== List of tasks ==
1. Decide whether each statement below agrees with the passage on identifying common carp genes. Answer yes or no for each, and quote the words of the passage that settle it.
(a) The microarray profiles covered responses of seven major tissues.
(b) The procedure suggested identities for all 2701 unknown carp EST sequences.
(c) Data from a single tissue gave the most precise identifications.
2. Extend the passage on identifying common carp genes, beginning right after its final sentence.

== Supplied text ==
##########

Sequence identification of ESTs from non-model species offers distinct challenges particularly when these species have duplicated genomes and when they are phylogenetically distant from sequenced model organisms. For the common carp, an environmental model of aquacultural interest, large numbers of ESTs remained unidentified using BLAST sequence alignment. We have used the expression profiles from large-scale microarray experiments to suggest gene identities.
Expression profiles from ~700 cDNA microarrays describing responses of 7 major tissues to multiple environmental stressors were used to define a co-expression landscape. This was based on the Pearsons correlation coefficient relating each gene with all other genes, from which a network description provided clusters of highly correlated genes as 'mountains'. We show that these contain genes with known identities and genes with unknown identities, and that the correlation constitutes evidence of identity in the latter. This procedure has suggested identities to 522 of 2701 unknown carp ESTs sequences. We also discriminate several common carp genes and gene isoforms that were not discriminated by BLAST sequence alignment alone. Precision in identification was substantially improved by use of data from multiple tissues and treatments.

##########

== Given data ==
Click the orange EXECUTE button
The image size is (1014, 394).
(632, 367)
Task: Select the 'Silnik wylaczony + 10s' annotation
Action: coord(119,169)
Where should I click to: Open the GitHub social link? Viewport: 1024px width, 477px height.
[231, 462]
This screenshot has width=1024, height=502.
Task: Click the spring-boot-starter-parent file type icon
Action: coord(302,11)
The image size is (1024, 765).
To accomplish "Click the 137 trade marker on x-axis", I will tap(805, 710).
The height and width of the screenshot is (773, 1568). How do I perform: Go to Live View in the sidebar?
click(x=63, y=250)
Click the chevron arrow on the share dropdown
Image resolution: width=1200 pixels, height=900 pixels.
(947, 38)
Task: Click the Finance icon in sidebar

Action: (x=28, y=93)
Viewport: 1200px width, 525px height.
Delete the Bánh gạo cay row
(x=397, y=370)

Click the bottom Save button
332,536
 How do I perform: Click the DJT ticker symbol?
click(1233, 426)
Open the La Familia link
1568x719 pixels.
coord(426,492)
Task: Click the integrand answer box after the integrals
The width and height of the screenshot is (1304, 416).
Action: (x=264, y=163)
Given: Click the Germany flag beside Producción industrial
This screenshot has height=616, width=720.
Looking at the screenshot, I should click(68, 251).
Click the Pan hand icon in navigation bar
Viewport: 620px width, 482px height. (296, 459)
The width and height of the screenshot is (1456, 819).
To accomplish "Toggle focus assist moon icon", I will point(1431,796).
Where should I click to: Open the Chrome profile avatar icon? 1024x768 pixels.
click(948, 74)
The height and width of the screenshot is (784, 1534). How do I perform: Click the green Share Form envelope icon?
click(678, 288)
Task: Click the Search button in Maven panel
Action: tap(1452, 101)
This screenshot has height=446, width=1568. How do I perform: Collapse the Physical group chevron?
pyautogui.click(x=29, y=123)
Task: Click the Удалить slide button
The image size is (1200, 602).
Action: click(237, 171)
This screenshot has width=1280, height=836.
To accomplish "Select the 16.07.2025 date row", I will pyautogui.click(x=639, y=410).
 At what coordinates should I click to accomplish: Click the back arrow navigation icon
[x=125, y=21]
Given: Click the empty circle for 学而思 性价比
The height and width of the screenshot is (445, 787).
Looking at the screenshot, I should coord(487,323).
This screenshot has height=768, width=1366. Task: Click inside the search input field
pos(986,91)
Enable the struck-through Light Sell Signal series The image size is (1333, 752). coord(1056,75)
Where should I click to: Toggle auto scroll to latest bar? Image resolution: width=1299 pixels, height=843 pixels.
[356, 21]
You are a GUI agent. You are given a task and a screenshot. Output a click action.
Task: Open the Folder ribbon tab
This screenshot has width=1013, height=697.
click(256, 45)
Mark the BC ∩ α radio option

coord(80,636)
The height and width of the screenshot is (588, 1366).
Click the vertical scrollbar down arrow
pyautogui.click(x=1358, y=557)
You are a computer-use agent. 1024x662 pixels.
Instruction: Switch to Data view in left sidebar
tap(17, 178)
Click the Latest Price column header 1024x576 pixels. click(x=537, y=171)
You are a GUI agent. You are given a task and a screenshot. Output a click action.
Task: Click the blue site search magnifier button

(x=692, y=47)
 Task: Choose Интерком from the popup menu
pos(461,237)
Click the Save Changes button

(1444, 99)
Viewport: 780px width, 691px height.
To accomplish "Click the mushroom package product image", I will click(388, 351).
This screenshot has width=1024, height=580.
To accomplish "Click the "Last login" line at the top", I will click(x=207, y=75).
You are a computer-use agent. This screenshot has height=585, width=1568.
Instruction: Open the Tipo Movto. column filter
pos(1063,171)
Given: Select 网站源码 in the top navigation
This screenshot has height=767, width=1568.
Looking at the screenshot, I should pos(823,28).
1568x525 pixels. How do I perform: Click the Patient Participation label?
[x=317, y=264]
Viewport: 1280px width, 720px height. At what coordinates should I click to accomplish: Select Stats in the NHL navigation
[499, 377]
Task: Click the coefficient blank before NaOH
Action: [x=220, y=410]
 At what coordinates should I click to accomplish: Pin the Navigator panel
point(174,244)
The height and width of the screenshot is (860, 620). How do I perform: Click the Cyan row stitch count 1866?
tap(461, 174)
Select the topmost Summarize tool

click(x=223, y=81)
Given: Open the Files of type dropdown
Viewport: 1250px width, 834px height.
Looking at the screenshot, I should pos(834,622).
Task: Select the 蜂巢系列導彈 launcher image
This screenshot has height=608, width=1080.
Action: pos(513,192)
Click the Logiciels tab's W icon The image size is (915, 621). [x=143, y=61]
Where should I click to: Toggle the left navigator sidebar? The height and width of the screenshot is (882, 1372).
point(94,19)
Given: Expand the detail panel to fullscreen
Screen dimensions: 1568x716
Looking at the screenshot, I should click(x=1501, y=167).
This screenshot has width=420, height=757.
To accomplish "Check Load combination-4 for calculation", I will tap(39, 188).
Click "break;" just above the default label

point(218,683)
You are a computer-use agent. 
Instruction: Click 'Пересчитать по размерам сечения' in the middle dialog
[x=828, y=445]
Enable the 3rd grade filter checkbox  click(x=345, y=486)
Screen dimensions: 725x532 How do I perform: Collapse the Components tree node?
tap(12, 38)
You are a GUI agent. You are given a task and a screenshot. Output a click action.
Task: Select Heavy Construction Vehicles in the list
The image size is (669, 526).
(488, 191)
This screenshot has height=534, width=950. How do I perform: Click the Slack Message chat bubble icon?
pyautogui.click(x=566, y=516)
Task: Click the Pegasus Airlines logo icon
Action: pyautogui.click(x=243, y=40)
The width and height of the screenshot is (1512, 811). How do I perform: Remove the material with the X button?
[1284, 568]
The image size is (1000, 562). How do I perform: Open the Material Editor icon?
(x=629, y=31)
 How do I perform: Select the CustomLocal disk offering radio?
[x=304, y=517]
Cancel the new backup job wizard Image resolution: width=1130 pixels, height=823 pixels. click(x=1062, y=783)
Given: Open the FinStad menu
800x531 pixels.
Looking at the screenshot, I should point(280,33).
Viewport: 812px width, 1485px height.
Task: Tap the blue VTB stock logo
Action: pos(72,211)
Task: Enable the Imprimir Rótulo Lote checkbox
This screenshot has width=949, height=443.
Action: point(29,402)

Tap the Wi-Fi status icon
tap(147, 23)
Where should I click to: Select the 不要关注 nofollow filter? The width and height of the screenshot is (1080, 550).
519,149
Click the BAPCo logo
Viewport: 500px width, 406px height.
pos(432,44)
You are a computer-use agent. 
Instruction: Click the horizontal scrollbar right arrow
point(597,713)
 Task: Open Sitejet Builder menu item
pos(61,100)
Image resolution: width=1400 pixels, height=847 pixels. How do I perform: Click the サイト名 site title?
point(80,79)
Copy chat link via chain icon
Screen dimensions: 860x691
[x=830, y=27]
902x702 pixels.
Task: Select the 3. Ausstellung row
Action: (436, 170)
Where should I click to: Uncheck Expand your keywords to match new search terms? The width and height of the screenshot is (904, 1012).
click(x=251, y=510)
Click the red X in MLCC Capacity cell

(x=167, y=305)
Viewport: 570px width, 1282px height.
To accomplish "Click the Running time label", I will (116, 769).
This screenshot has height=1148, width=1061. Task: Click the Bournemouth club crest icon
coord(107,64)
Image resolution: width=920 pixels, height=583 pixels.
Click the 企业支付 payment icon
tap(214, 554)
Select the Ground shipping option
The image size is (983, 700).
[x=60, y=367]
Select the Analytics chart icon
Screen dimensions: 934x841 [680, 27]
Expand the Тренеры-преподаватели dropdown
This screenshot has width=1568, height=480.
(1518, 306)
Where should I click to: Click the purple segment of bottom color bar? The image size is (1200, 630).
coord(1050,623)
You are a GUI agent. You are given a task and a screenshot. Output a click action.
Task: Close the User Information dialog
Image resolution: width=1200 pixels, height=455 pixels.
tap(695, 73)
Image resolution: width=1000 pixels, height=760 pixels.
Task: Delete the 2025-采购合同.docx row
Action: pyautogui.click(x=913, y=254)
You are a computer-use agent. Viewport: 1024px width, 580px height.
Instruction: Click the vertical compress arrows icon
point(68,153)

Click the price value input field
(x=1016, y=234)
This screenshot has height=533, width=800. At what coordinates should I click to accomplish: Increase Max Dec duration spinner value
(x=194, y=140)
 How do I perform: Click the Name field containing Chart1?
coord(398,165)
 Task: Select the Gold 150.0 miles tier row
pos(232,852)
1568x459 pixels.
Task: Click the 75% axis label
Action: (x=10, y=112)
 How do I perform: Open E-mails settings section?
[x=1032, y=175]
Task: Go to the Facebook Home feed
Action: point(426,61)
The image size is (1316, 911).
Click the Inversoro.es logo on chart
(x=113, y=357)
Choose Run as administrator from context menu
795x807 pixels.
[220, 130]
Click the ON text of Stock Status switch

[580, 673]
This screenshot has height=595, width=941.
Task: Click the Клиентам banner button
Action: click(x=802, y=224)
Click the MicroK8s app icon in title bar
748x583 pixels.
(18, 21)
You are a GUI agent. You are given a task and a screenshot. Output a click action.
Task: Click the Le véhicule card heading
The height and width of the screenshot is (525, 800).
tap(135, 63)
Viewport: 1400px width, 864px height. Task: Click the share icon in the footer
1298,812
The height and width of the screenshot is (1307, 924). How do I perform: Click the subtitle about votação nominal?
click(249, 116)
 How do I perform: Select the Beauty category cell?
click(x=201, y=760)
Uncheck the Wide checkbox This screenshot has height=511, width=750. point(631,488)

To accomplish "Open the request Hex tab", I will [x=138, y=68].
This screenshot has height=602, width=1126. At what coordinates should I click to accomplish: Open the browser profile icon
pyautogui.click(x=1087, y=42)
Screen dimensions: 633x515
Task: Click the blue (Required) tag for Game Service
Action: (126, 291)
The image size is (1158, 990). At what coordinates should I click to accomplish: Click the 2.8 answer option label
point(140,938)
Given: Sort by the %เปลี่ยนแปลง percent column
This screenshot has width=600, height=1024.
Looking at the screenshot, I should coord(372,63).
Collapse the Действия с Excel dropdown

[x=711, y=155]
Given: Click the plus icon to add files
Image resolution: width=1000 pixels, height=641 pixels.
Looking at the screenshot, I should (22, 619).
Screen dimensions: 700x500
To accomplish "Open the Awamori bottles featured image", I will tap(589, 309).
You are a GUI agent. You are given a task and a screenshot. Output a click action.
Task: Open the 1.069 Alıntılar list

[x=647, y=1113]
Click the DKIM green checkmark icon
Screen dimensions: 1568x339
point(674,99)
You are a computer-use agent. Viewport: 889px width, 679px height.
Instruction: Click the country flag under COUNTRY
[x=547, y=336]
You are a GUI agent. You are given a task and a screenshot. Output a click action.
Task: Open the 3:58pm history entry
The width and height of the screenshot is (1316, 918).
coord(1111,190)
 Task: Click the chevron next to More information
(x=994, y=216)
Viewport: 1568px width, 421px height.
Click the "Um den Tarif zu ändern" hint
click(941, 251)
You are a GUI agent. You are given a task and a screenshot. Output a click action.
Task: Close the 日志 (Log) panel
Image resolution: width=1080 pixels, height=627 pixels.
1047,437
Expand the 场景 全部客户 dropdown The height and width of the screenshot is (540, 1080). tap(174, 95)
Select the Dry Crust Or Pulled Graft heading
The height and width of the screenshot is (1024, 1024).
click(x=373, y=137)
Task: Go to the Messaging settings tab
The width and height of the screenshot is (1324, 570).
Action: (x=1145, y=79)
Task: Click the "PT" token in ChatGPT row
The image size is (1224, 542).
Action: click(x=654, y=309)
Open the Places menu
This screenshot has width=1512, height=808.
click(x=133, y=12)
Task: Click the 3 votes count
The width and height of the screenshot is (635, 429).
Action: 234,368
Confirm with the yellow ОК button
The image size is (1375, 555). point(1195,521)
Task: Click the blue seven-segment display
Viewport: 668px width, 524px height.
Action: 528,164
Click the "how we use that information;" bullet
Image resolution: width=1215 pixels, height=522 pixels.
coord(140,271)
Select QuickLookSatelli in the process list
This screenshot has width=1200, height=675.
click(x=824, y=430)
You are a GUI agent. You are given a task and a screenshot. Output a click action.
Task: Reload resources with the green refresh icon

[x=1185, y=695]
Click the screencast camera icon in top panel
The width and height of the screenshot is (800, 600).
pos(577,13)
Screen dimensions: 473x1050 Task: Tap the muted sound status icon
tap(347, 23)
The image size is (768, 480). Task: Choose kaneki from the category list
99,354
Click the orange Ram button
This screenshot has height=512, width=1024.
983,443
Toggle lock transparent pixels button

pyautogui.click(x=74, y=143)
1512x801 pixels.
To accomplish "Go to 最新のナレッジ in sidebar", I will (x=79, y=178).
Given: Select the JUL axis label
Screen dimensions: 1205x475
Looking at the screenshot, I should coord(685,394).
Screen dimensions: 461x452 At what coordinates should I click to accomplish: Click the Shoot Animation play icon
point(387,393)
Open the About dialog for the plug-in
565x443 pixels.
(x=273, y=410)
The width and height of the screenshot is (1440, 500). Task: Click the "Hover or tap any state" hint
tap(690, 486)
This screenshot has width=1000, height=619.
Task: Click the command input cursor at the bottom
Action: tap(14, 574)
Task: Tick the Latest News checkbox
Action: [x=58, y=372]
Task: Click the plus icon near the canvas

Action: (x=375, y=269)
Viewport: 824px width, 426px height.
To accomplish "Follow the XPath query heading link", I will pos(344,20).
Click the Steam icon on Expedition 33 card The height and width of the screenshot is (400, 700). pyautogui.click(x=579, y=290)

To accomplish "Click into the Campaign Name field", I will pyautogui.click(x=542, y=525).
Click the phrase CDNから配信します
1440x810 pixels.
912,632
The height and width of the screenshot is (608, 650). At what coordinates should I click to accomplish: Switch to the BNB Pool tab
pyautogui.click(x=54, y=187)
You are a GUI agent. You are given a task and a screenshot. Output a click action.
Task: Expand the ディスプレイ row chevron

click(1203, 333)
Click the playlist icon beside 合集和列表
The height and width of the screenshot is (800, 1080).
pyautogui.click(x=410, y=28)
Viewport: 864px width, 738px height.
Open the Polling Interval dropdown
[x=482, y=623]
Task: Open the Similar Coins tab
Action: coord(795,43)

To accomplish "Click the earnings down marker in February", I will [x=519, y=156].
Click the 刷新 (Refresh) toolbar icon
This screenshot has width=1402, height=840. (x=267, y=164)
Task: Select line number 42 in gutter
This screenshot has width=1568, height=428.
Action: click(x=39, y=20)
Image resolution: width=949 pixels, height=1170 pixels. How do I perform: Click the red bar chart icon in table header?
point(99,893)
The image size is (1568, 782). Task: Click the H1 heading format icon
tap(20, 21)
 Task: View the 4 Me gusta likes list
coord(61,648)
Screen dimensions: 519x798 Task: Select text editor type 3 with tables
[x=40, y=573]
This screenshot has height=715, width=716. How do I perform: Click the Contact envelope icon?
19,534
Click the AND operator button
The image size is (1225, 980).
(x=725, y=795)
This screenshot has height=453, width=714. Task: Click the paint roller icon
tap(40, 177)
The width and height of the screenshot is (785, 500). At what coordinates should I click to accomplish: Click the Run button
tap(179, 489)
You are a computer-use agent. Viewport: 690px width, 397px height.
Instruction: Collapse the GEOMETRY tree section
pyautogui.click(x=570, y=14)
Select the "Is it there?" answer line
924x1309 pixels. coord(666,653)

##########

== Answers below ==
1.
(a) Yes: "describing responses of 7 major tissues to multiple environmental stressors"
(b) No: "This procedure has suggested identities to 522 of 2701 unknown carp ESTs sequences."
(c) No: "Precision in identification was substantially improved by use of data from multiple tissues and treatments."

2.
The detailed analysis of co-expression landscapes is a sensitive technique for suggesting an identity for the large number of BLAST unidentified cDNAs generated in EST projects. It is capable of detecting even subtle changes in expression profiles, and thereby of distinguishing genes with a common BLAST identity into different identities. It benefits from the use of multiple treatments or contrasts, and from the large-scale microarray data.